My sister had cooked me a gorgeous meal in her open plan red and chrome designer kitchen.  It was a modern flat but the second bedroom had been turned into an office.  She had made up a bed for me with too many scatter cushions.  I had made a heap on the floor.  I had already put on my pajamas, washed my face and brushed my teeth for bed.  Now, I knew I was finally alone.  I pulled out my wedding album and admire how handsome John had looked that special day, how happy and in love we had both been. 

 

I wanted that back, I did!  It’s just, every time I thought about where he’d been and what he’d done, I instantly felt sick.  Maybe I’d have been better off if had never confessed, I could have carried on in ignorant bliss that we were the perfect married couple.  To undo it and go back to what we had would be perfection.  I couldn’t even work out what I’d done wrong to drive him into Lulu’s arms. 

 

There were no words to explain how betrayed and disrespected I felt by Lulu.  She was supposed to be my best friend and I had done so much for her.  When her husband Dan left her, I looked after Jazz.  When she needed a job with flexible hours, I got her in at the hotel.  When she needed a friend who’d never known her husband, who wasn’t taking sides, I was there for her.  ME!  And this was how she repaid me.  She knew more than anyone the pain of divorce.  At least she knew she hadn’t treated Dan right before he left – self confessed -  but me, I’d loved John and been a perfect wife.  Why did they do this to me!?

 

I knew I wouldn’t sleep tonight so I’d already taken one of my sisters sleeping pills that she uses when she goes on holiday as she doesn’t like flying.  Slowly I could feel the calm wash over me and my thoughts turn to mush.  Peace in slumber, I welcomed it.  Before I could drift off into serenity, I felt the cold draft of a wind tickle across my back, reminding me that tonight I slept alone after years of the comfort of another pressed against me.  His breath, his scent, always is soothing as I drifted off but tonight the longing ache for his absent touch caused my heart to ache. 

 

“I will get him back and when I do, I’ll make Lulu suffer.”  Was my last thought as my eyes shut and the world turned to black. 

 

***

 

I woke up surrounded by my sister’s thing.  A world I didn’t belong in.  I missed Emily my ray of light.  I missed my husband and our old life.  I felt out of place and all alone.  I could hear life carrying on.  Outside I could hear the noise of people on the street, busily going about their business.  The birds sounded different as if I was trapped in an alternative universe. 

 

I was disappointed to see my sister was up.  All I wanted was to be alone to wallow in my self pity.

 

            “I think I should head home and fix things.”  I told Charlotte.

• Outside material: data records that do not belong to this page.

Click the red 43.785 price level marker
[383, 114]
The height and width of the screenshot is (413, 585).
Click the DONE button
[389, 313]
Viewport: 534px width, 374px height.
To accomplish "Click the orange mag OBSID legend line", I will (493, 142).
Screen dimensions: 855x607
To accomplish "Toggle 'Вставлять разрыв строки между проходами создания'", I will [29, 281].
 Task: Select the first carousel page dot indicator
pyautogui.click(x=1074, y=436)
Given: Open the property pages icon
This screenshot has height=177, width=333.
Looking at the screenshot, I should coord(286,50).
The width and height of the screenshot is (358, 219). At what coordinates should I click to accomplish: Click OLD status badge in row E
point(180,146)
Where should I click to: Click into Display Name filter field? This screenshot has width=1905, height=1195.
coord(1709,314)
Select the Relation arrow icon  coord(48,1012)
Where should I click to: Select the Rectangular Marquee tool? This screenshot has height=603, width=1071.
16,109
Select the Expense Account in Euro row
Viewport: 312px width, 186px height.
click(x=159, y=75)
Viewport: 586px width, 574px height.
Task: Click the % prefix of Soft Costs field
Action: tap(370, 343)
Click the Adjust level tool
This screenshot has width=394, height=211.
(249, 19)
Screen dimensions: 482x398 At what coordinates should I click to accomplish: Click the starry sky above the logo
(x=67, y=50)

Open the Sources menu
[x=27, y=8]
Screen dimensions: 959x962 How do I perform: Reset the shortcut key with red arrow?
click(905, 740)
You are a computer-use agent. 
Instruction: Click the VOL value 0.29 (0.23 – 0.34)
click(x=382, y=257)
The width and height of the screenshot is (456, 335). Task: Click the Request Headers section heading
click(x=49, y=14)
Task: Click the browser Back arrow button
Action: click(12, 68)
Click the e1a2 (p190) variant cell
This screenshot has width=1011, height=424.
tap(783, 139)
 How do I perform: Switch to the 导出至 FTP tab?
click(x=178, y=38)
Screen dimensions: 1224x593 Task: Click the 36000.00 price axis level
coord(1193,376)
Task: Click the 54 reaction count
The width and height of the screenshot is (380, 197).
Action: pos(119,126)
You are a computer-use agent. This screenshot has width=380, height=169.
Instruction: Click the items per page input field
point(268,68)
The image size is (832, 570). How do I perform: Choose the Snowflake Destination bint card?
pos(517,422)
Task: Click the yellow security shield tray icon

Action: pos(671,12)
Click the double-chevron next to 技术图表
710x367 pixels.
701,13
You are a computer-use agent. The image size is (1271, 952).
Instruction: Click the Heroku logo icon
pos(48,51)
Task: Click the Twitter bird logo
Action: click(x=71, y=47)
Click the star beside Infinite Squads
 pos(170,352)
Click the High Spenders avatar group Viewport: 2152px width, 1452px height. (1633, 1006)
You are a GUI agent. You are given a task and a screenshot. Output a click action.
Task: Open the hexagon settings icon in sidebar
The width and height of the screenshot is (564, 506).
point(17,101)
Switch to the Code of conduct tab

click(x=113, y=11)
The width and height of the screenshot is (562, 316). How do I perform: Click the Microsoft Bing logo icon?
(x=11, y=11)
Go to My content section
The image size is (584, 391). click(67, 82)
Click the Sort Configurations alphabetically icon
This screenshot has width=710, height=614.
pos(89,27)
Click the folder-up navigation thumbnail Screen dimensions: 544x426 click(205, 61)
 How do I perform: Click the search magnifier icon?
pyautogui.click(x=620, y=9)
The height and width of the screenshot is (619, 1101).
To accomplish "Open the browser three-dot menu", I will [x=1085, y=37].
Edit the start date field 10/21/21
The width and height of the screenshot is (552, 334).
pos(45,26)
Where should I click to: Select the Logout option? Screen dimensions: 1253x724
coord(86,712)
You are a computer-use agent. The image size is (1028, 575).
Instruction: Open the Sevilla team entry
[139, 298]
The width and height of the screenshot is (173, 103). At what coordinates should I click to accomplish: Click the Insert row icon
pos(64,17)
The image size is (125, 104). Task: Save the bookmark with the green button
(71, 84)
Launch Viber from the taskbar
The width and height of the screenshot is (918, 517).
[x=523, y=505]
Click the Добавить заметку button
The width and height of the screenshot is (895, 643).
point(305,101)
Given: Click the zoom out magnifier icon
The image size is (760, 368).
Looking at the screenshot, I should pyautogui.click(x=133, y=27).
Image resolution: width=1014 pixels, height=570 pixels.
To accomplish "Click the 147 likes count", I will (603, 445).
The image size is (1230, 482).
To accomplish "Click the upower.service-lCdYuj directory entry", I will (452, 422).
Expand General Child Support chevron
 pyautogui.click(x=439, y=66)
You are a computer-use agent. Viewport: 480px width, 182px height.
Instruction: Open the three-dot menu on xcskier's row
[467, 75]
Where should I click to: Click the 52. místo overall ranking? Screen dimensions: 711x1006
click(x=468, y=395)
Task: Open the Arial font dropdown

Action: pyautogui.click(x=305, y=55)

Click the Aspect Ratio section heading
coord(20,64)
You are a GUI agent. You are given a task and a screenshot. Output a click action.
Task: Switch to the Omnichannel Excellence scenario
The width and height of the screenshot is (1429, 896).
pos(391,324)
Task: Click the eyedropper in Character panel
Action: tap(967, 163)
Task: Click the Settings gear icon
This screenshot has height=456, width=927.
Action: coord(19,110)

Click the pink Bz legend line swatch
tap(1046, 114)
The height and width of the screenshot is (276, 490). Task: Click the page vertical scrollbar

            “Not yet.”  She said.  “You need time to be strong.  Then you can go back and fix what’s wrong.”

            “What if it’s beyond that?”

            She passed me a coffee and placed it on a coaster.  “If you both want it to work you can but I think you should stay the whole weekend.”

            The coffee was good, from a peculator and posh.  I sipped it and embraced its warm.  It would be good to forget my troubles until Monday.  I would plan my return and everything would go back to normal.  It was what we wanted.  What Emily needed.